Ancient Jerusalem

20:52 Alyson Tart 1 Comments

It took me a long time to get around to writing about Tel Aviv because I just couldn't quite pinpoint my feelings on the city.

It has taken me even longer to do so with Jerusalem, as my flash forward to Sweden may have led you on.

Our time in Jerusalem was short - about 24 hours - and right before Shabbat. I don't think I knew what to expect other than a history to rival my beloved Turkey.

What did I find when I went in with no expectations?

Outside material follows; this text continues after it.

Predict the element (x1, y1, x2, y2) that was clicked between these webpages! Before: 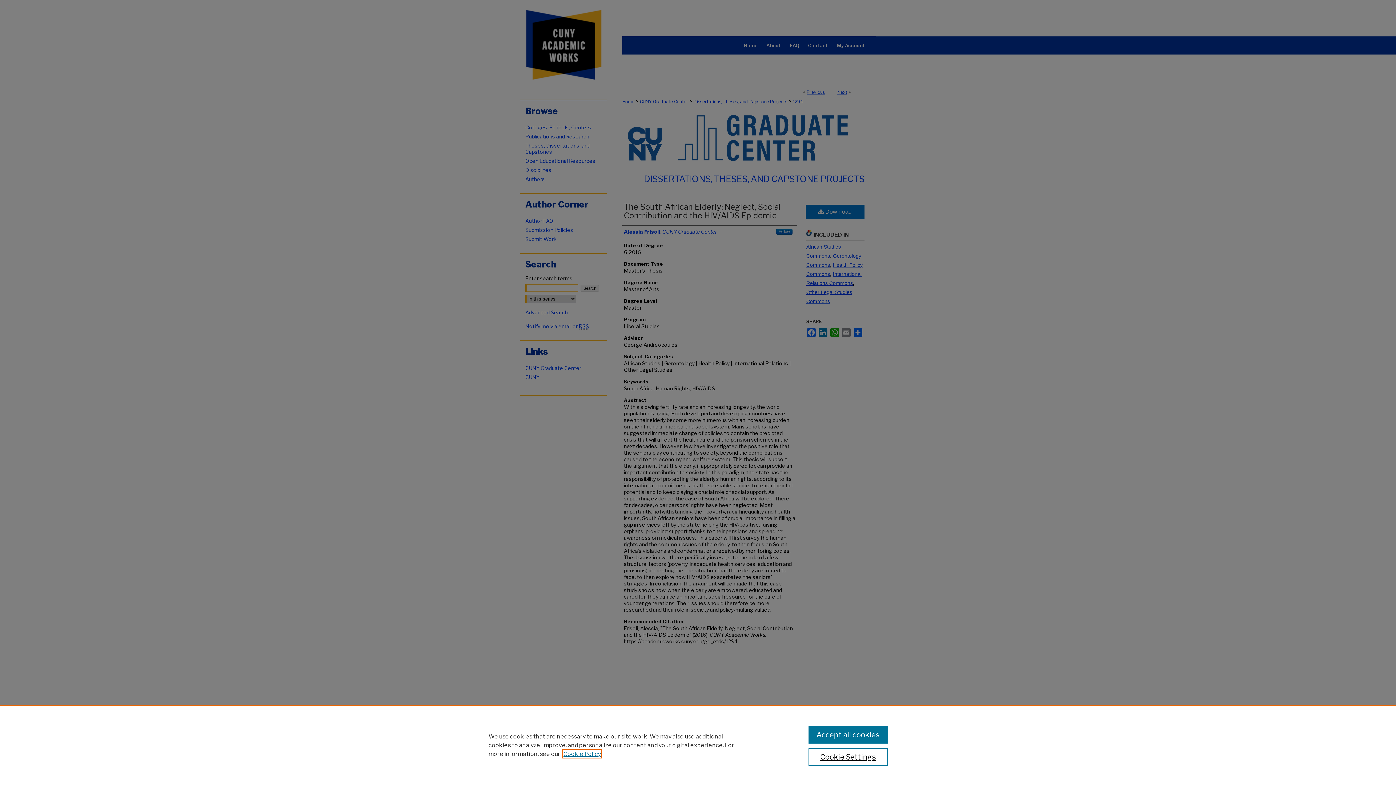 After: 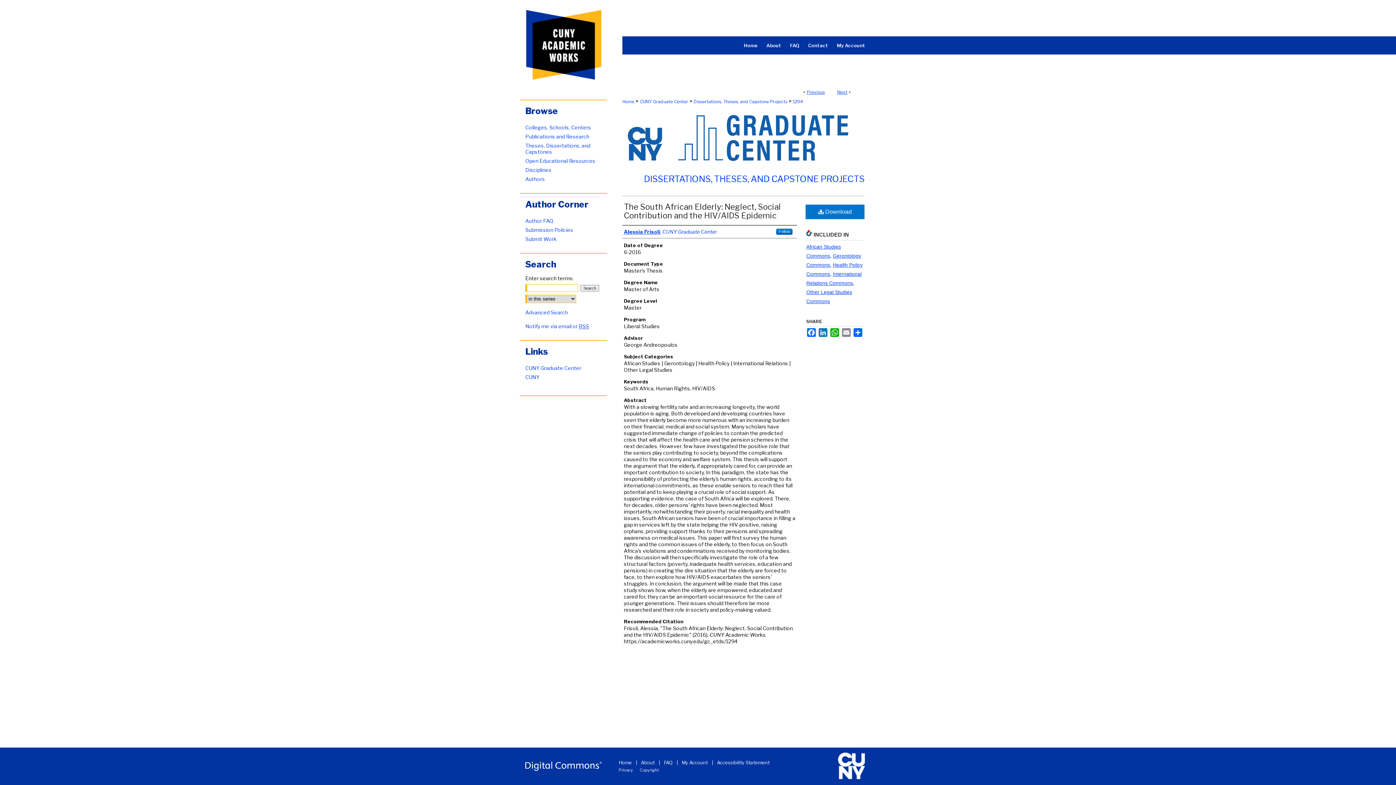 Action: bbox: (808, 726, 887, 744) label: Accept all cookies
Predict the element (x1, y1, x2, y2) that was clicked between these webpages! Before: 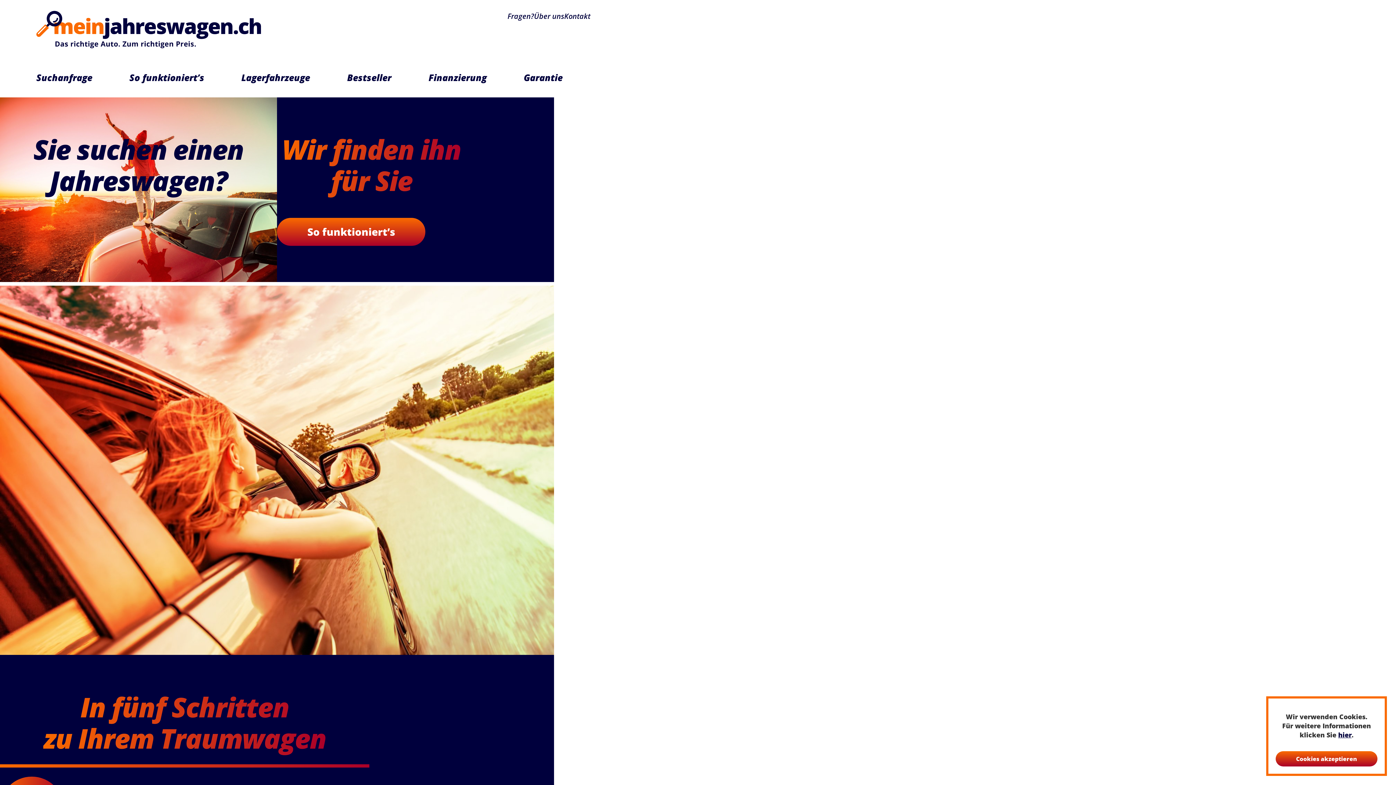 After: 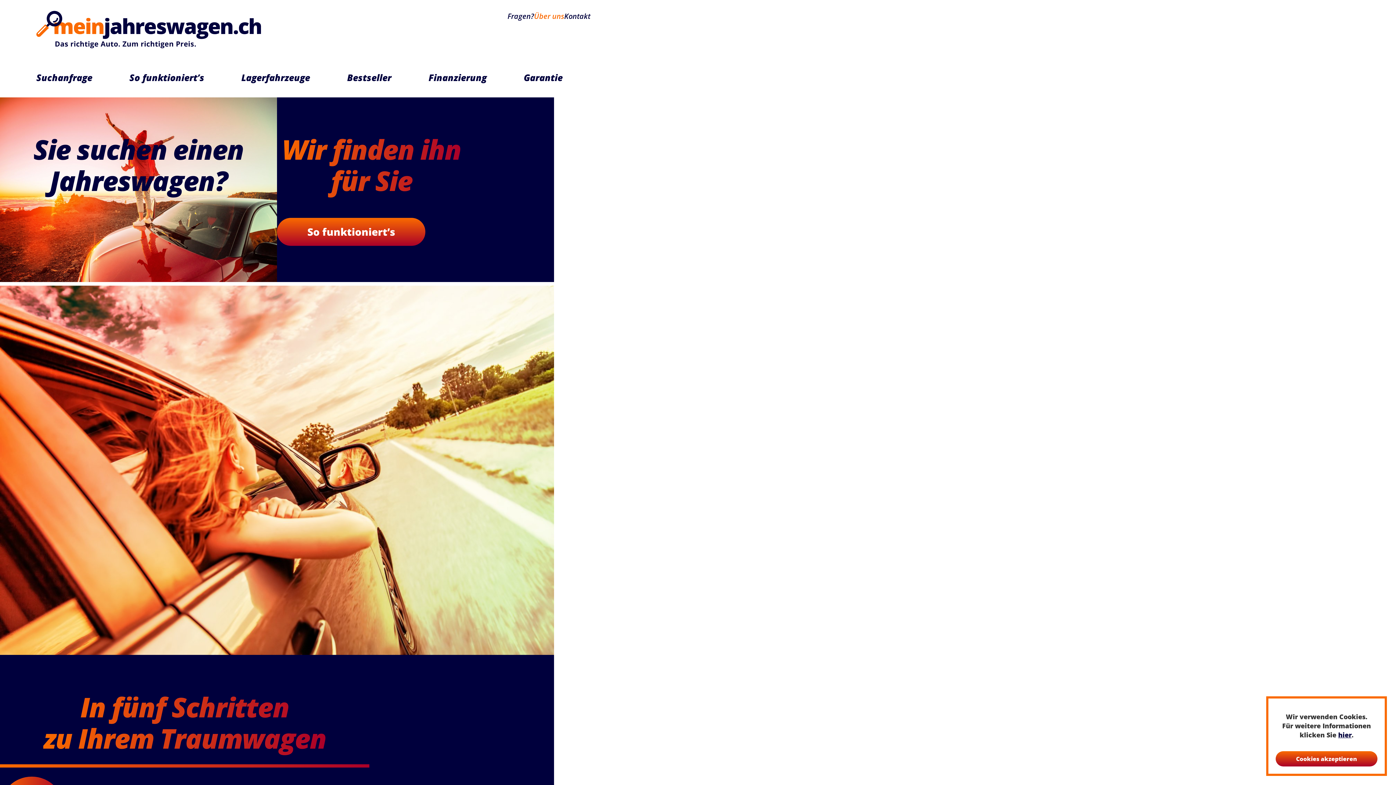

First of all, an understanding of the turmoil around this packed city. Within the city walls, you've got some of the most important religious sites for Christianity, Judaism and Islam. Some sites are even the same! You've got the Dome of the Rock built on top of the Western Walls. Because of this, the tensions run high all the time, but even more so on Fridays, the holy days for Judaism and Islam. As we walked the streets, there were barriers and police out to keep the peace. I thought it may have had something to do with Merkel's visit to the city which corresponded with our own visit, but haven been told that it's not unusual there. On our first night there, we wandered the city in the evening as it was lit up, providing a much more tranquil look at the city, even affording us the opportunity to walk right up to the Western Wall (as long as you didn't interrupt others prayers).

 

Secondly, it's truly a place of pilgrimage for people. I went because of the history, but so many people go for religion and to follow in the steps of the key religious figures. Many Christians follow Via Dolorosa (Way of Suffering) that is supposed to be the steps Jesus took with the cross, with the final ending point in the Church of the Holy Sepulchure where you can wait in line to kiss the area his body was washed or enter the building around his tomb. The holes in the walls are stuffed with tiny little notes and prayers, the floors worn soft from millions of people's treads to walk where Jesus walked, touch the ground he walked or even died on, and often times these relics are streaked with the tears of those making the pilgrimage.

 
 




















Every corner you turn there is something important, from a marker of the Dolorosa to a church where the last supper was held. And for some, it's probably awe-inspiring and emotional and reaffirming. For others, overwhelming and a bit distancing.

 

I wandered away from the religious sites to other places in the city walls - the markets with vendors pedaling nativity scenes or t-shirts, street stalls selling fresh fish, men enjoying a chat on the steps of a shop. These were familiar - these felt like home to me, taking me back to my days of Istanbul. I wandered the winding streets, losing myself, even in the calm of a quiet Friday morning , only to stumble out upon some important monument yet again. While Friday isn't the best day to visit because of the tensions and because the shops close, it also gives the city an eerie abandoned quality that you'll miss during the hustle and bustle of other days.

 

So as the calls to prayer beckoned and people rushed towards the mosques and synagogues, I slunk back out of Jerusalem to finish my time in Tel Aviv. Months later and I still can't quite figure out what I feel about it. People ask and my answer is vague - I guess the only thing to say is, you'll have to discover the city and your feelings on it for yourself.